Work to do: Please gather every line in the material below that contains the string "Instruction", treating uppercase and lowercase as different.

Begin

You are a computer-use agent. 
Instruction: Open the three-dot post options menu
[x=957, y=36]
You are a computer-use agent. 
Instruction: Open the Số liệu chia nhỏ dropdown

End
Begin

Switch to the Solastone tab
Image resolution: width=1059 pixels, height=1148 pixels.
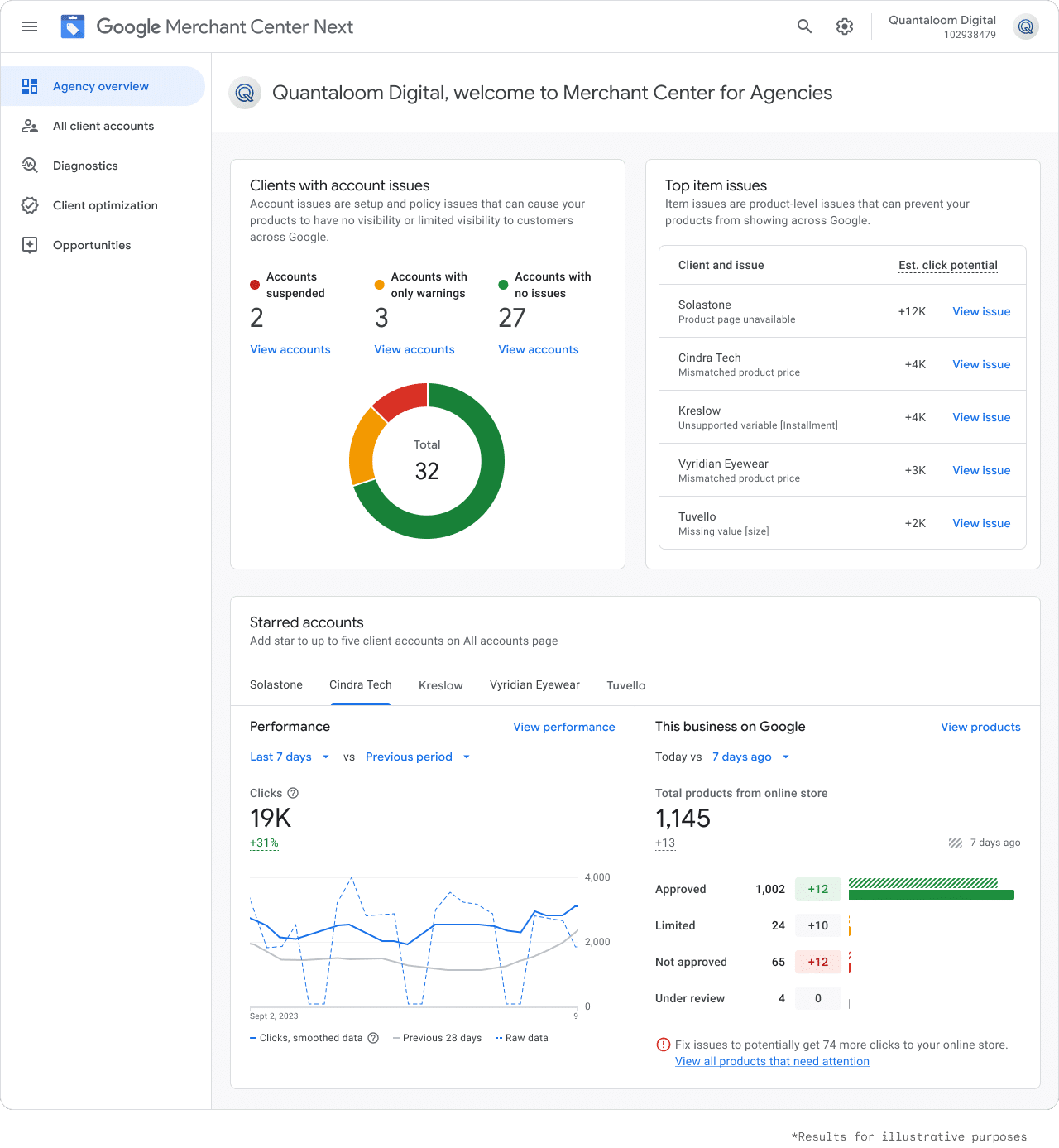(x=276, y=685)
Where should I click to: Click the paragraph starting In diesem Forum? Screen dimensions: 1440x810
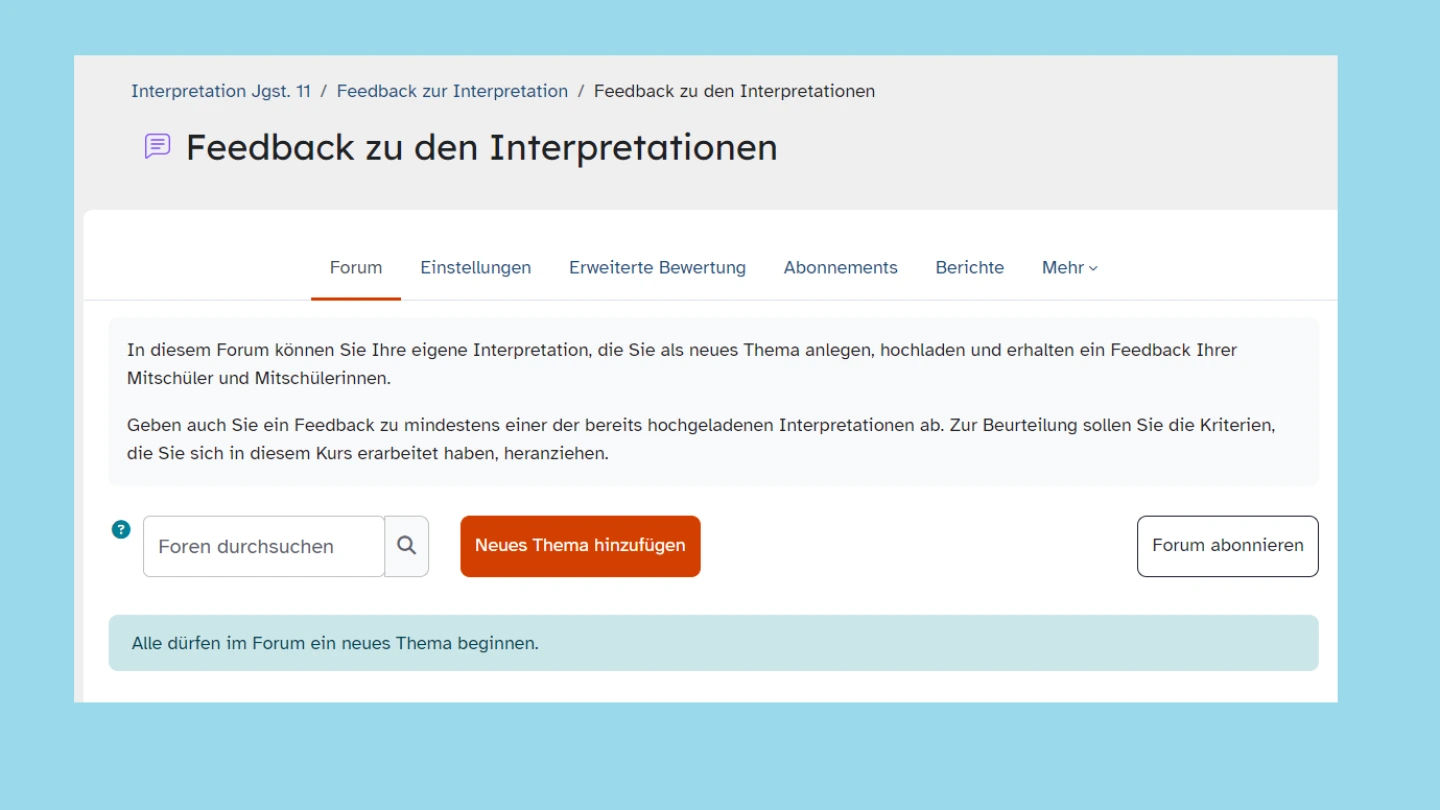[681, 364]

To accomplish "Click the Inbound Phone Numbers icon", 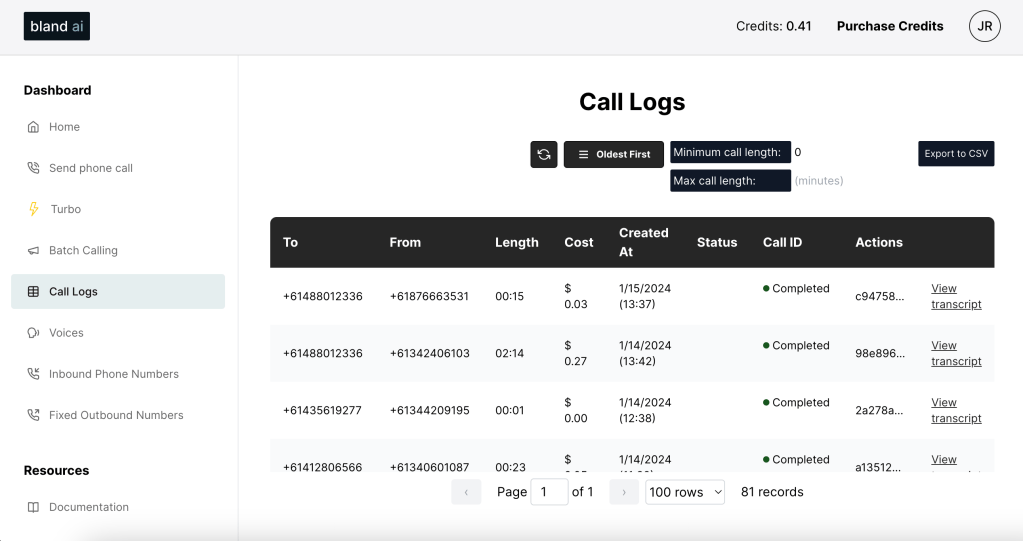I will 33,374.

End

Answer:
Instruction: Open the three-dot post options menu
Instruction: Open the Số liệu chia nhỏ dropdown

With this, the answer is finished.